(About this exercise)
Without any pictures, retype exactly the lines that begin at the one holding "Image resolution: width=699" and end at the last line of the data below.

[Dataset entries]
==*==
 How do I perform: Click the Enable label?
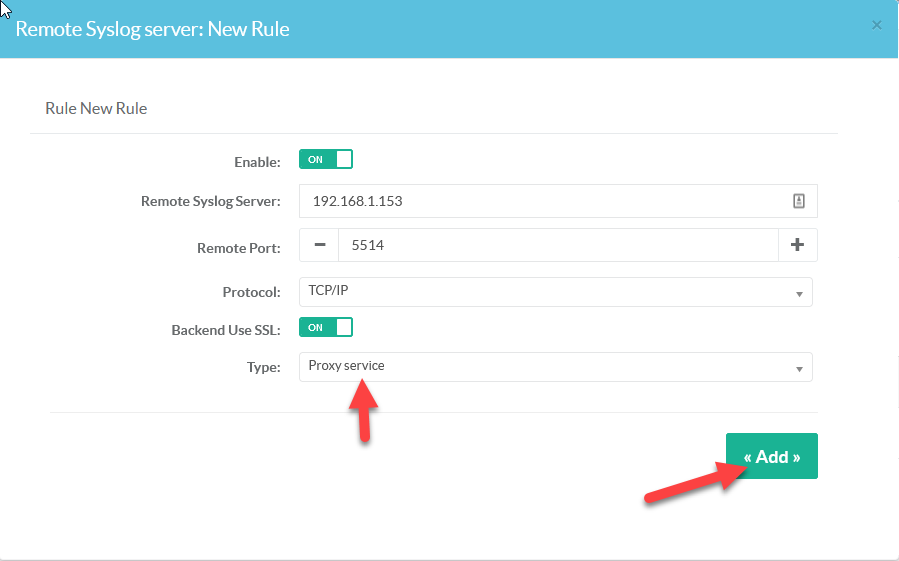click(x=257, y=162)
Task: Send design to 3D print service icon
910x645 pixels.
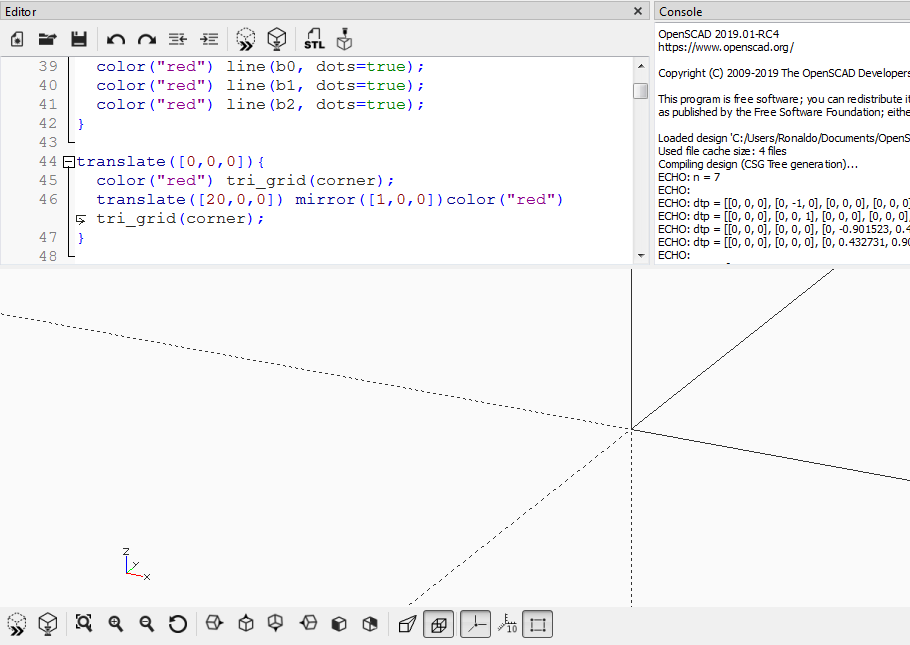Action: 344,39
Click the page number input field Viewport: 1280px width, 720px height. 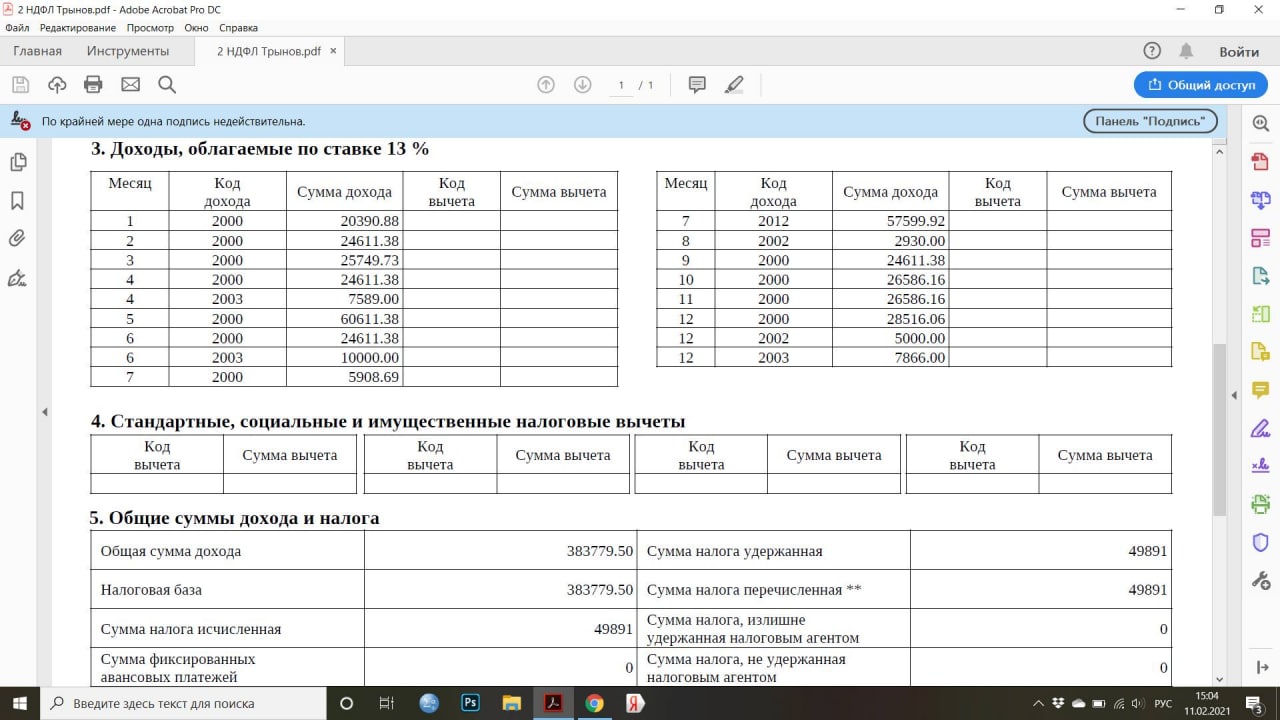[621, 85]
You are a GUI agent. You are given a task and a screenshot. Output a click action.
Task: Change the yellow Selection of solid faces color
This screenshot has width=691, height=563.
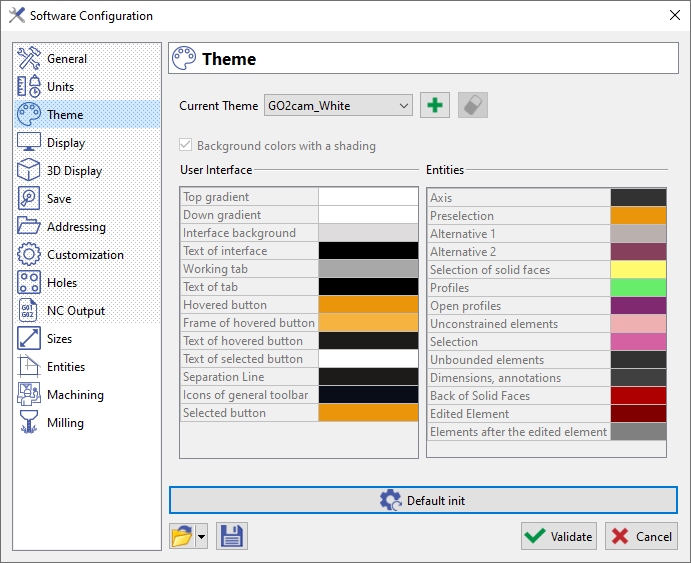[638, 270]
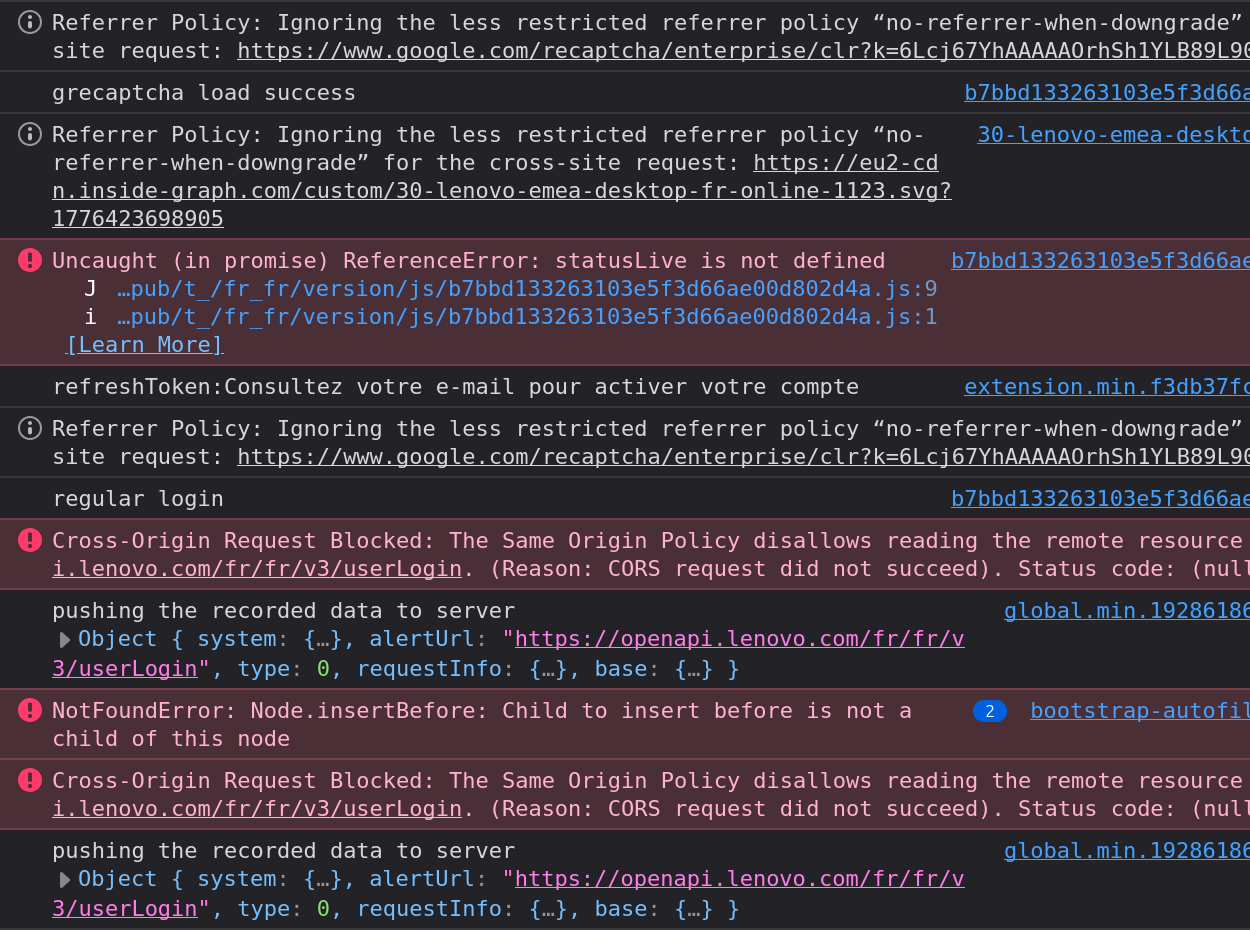Click the error icon next to the ReferenceError
Viewport: 1250px width, 930px height.
[30, 261]
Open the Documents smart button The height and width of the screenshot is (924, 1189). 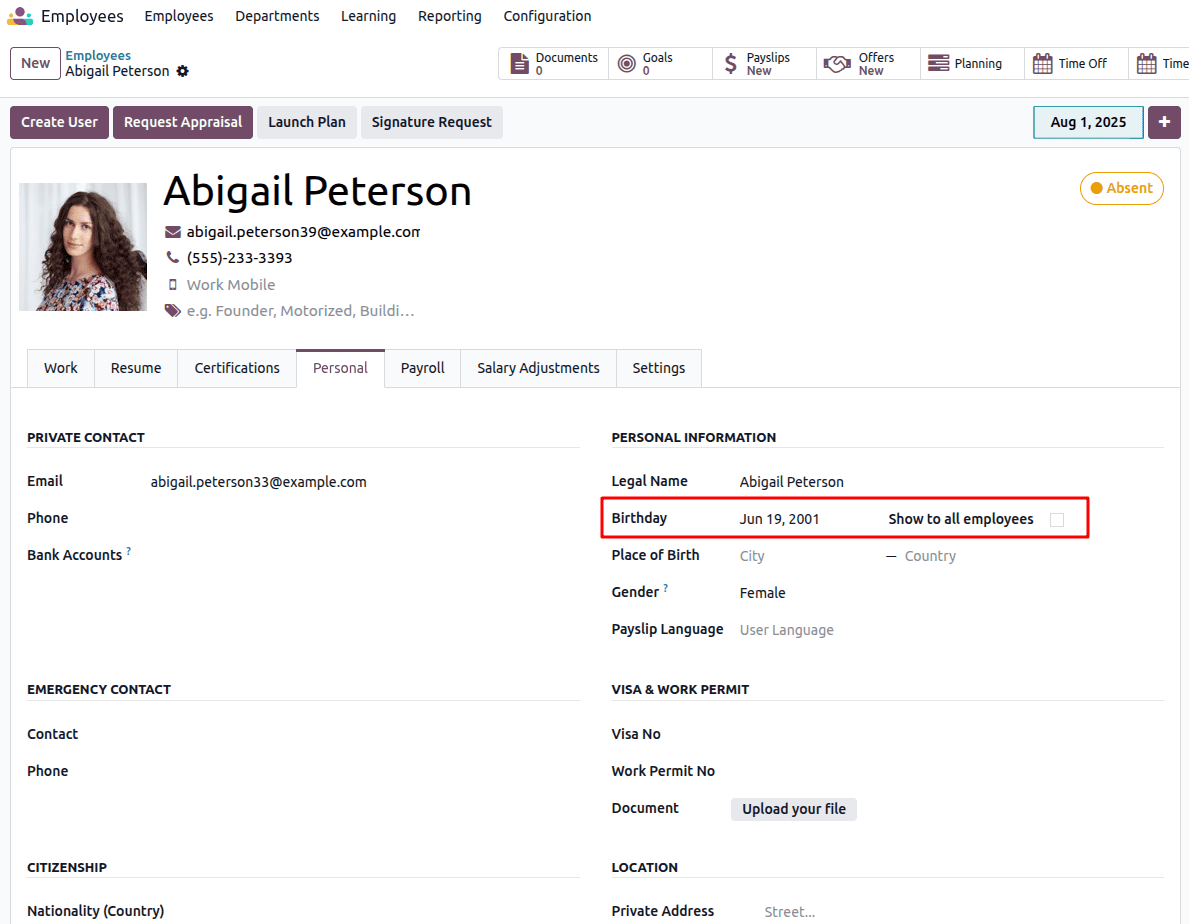pyautogui.click(x=554, y=64)
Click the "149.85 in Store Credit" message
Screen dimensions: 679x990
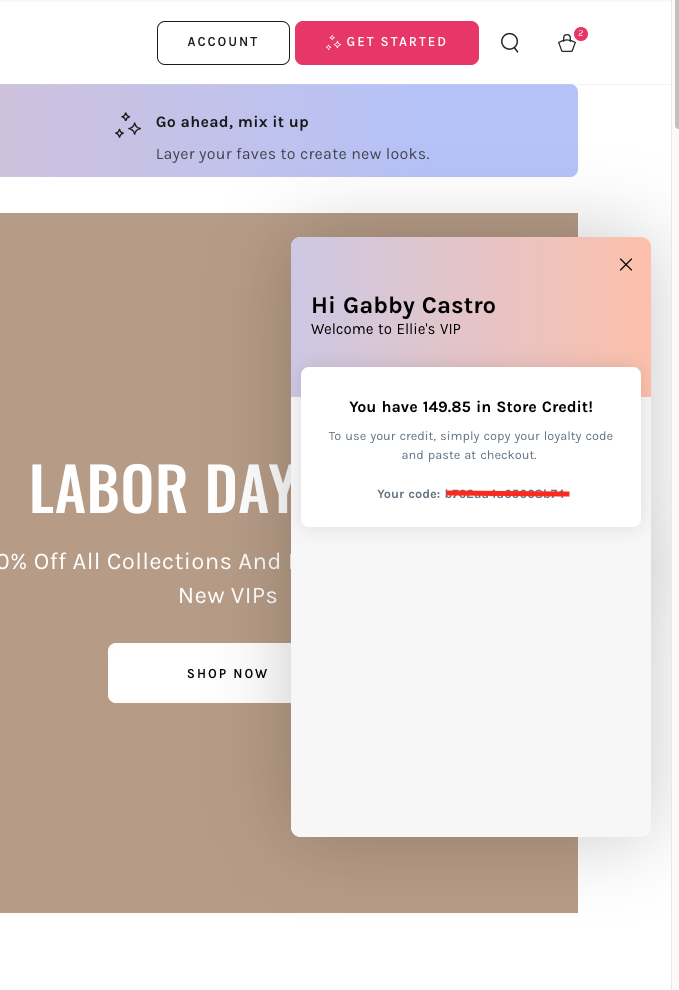471,406
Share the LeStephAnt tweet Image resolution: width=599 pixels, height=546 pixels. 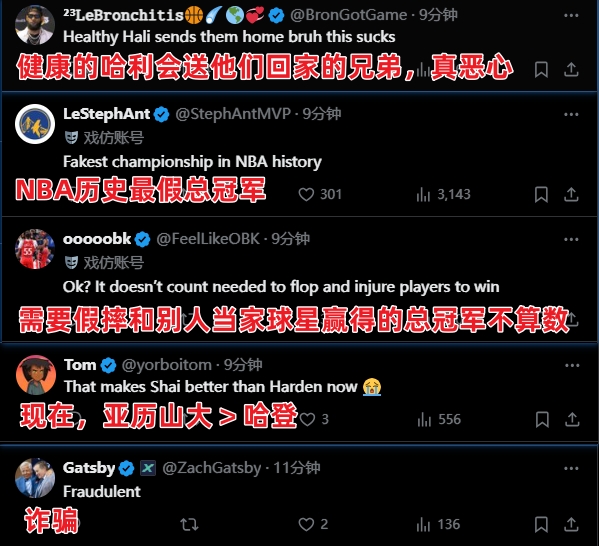(x=571, y=194)
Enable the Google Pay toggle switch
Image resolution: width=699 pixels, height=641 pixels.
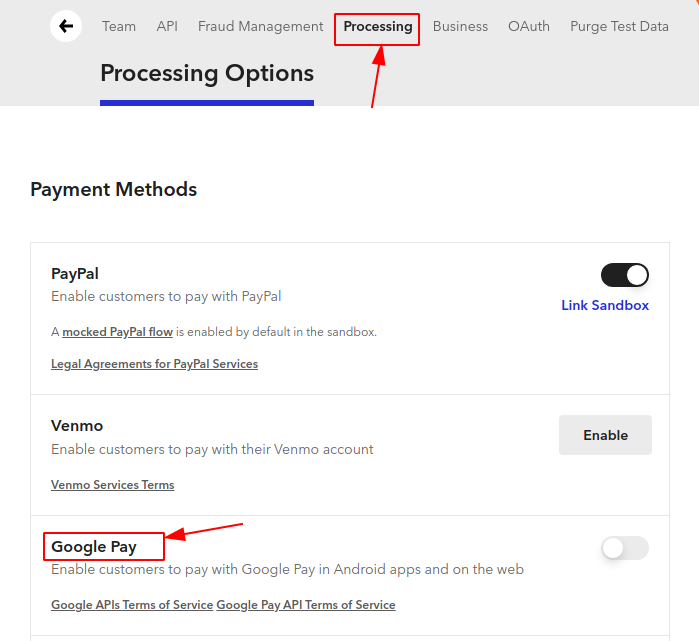click(x=625, y=548)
==*==
(Your solution)
Image resolution: width=699 pixels, height=641 pixels.
click(x=625, y=548)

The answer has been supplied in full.